▸ Supplied data:

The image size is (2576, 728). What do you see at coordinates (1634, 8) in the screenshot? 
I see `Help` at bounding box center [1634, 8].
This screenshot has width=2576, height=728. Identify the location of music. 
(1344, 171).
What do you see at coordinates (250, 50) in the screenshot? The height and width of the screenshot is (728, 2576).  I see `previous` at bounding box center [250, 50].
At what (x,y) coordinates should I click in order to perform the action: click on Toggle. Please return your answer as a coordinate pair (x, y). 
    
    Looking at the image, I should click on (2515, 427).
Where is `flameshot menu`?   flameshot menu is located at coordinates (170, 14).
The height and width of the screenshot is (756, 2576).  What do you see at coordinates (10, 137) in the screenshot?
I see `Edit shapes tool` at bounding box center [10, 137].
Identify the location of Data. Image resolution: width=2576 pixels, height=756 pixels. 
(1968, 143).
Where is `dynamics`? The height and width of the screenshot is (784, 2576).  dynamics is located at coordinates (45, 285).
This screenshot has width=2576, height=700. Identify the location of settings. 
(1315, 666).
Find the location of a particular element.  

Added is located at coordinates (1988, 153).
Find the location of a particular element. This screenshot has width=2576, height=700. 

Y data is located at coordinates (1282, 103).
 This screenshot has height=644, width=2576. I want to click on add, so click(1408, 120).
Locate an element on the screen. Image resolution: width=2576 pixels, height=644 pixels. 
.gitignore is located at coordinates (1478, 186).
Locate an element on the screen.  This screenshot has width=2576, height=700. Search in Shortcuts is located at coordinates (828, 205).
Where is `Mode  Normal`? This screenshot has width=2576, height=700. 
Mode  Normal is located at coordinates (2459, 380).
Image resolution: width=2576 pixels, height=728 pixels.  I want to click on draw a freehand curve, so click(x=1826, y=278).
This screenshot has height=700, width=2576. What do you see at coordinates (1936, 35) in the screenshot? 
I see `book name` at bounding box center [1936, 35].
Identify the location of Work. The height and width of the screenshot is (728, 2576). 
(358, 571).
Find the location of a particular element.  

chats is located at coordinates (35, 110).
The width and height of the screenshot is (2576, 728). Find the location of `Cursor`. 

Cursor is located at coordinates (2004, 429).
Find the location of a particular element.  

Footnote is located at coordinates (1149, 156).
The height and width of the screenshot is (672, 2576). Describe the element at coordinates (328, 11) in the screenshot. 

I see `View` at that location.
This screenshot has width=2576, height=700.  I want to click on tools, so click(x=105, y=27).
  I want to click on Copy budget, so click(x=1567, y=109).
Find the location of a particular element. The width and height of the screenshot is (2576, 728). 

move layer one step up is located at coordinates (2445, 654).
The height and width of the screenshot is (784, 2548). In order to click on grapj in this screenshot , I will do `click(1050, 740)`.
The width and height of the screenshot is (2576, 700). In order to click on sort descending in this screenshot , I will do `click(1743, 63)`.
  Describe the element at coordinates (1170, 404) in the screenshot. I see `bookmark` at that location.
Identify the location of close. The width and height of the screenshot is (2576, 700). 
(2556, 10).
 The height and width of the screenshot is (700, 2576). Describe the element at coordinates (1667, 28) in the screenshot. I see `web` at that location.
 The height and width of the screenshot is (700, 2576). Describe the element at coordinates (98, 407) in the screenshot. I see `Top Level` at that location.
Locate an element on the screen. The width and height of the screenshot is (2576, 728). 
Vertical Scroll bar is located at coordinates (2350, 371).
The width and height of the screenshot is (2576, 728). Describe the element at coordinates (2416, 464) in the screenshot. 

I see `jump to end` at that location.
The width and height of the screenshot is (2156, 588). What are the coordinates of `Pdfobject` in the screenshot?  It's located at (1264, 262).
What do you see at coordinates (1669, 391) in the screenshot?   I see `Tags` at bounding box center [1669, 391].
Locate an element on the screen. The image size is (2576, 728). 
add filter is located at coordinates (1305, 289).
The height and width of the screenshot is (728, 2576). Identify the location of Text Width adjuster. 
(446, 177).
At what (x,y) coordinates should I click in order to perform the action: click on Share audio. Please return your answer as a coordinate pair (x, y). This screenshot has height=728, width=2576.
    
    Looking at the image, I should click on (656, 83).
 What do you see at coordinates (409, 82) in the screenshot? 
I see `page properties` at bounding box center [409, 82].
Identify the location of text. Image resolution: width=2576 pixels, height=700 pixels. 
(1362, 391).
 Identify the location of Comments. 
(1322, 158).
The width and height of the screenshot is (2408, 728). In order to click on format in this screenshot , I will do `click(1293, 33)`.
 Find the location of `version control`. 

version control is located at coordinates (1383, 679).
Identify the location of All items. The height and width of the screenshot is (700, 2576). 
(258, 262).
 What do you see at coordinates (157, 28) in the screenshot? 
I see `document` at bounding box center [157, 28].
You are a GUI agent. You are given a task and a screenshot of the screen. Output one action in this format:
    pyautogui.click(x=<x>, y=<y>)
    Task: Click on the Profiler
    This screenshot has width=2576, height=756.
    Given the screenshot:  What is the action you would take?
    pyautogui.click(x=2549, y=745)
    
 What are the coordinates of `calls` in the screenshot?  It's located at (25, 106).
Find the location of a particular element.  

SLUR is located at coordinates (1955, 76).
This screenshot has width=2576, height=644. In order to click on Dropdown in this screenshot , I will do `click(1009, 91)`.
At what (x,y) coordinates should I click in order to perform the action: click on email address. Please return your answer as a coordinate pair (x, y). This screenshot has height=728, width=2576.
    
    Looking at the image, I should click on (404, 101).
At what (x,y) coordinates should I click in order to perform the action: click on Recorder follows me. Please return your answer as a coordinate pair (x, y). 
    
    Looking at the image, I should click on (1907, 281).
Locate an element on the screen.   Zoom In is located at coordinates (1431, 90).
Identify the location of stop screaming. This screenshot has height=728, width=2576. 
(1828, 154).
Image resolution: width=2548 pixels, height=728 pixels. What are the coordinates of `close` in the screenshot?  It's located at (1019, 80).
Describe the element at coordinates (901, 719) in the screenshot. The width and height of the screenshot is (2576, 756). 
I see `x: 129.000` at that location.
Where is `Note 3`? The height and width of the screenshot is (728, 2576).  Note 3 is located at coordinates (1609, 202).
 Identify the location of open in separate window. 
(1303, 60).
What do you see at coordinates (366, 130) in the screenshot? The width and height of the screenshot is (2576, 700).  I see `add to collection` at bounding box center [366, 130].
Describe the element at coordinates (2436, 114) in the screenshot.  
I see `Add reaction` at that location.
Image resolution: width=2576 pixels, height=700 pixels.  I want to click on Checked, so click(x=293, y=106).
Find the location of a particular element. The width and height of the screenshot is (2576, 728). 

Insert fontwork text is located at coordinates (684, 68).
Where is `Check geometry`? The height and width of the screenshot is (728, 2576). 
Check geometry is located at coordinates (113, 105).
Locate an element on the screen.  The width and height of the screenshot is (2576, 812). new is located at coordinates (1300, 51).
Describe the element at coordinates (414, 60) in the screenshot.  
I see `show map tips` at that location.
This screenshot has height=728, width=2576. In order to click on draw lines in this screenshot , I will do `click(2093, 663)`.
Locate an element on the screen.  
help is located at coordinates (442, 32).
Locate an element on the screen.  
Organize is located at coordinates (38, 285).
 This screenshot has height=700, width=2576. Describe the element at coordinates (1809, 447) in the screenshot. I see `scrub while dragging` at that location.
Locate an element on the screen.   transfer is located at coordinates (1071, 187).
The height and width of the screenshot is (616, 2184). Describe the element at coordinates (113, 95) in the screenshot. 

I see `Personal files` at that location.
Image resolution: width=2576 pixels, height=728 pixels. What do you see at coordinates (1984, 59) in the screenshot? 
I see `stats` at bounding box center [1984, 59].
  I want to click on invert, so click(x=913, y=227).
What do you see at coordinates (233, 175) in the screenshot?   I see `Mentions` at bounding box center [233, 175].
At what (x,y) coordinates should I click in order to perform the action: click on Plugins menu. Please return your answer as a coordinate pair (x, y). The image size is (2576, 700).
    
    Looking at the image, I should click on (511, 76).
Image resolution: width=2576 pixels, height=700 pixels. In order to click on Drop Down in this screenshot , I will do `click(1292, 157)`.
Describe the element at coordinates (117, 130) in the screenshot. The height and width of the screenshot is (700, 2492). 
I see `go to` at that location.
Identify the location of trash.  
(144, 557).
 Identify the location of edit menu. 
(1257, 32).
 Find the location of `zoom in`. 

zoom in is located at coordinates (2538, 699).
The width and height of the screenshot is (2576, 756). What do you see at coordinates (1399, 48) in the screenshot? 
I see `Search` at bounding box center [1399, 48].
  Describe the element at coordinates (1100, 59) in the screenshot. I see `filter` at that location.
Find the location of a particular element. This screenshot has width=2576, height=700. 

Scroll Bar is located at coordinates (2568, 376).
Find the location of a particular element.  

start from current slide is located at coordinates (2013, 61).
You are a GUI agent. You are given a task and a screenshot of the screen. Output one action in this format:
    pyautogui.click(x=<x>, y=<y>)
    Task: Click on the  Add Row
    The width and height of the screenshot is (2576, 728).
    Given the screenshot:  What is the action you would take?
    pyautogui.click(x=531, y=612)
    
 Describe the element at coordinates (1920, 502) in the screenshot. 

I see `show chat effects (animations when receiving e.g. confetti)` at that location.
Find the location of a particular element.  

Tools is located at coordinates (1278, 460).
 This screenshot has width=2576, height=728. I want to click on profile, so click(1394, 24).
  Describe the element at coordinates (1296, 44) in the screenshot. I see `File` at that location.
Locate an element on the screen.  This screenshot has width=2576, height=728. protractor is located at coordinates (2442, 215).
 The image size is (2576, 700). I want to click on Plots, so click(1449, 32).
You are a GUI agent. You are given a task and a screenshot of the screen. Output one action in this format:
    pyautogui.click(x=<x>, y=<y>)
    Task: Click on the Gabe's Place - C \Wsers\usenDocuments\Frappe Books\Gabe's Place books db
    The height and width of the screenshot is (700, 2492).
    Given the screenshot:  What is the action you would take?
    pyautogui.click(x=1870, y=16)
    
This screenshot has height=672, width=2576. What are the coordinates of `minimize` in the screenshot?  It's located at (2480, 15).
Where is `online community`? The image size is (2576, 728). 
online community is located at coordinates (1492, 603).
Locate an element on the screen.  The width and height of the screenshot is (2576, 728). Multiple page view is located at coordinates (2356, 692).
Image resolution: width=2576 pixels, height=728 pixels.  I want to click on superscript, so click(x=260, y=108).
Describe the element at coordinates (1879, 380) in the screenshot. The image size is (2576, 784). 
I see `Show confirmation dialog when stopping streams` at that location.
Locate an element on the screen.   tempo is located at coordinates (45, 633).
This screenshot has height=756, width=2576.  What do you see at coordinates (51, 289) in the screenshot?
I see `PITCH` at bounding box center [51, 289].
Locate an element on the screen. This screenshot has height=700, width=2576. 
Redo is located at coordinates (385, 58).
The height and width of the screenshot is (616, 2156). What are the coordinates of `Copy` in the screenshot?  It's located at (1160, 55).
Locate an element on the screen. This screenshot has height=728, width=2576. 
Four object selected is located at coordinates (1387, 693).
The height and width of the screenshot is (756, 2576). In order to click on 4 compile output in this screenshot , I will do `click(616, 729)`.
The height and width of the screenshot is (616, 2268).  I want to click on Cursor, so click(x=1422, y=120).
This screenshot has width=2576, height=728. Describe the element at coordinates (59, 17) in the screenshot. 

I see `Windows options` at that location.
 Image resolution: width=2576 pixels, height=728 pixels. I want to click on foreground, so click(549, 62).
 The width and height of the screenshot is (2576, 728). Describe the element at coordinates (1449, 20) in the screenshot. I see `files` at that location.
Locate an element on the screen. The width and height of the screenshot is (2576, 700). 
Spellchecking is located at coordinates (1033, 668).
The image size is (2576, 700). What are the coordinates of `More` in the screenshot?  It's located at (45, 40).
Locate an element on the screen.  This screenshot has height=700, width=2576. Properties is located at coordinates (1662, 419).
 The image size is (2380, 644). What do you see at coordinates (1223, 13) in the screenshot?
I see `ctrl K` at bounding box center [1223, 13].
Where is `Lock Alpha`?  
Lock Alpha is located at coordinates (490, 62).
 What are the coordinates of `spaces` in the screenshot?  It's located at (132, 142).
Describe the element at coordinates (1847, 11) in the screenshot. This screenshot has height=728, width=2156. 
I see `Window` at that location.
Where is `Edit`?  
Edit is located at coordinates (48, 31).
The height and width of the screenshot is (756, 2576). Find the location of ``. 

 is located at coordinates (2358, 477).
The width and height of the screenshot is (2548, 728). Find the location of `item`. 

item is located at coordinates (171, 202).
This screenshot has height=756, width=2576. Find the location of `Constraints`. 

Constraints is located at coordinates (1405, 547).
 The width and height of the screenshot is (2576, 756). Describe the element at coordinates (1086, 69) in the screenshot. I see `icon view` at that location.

▸ To be done: Edit the items from the beginning down through the line containing "Looking at the image, I should click on (2515, 427).", changing "Toggle" to "Shuffle" and keeping everything else unchanged. Return only those lines.

▸ Answer to the exercise:
The image size is (2576, 728). What do you see at coordinates (1634, 8) in the screenshot? 
I see `Help` at bounding box center [1634, 8].
This screenshot has width=2576, height=728. Identify the location of music. 
(1344, 171).
What do you see at coordinates (250, 50) in the screenshot? The height and width of the screenshot is (728, 2576).  I see `previous` at bounding box center [250, 50].
At what (x,y) coordinates should I click in order to perform the action: click on Shuffle. Please return your answer as a coordinate pair (x, y). 
    
    Looking at the image, I should click on (2515, 427).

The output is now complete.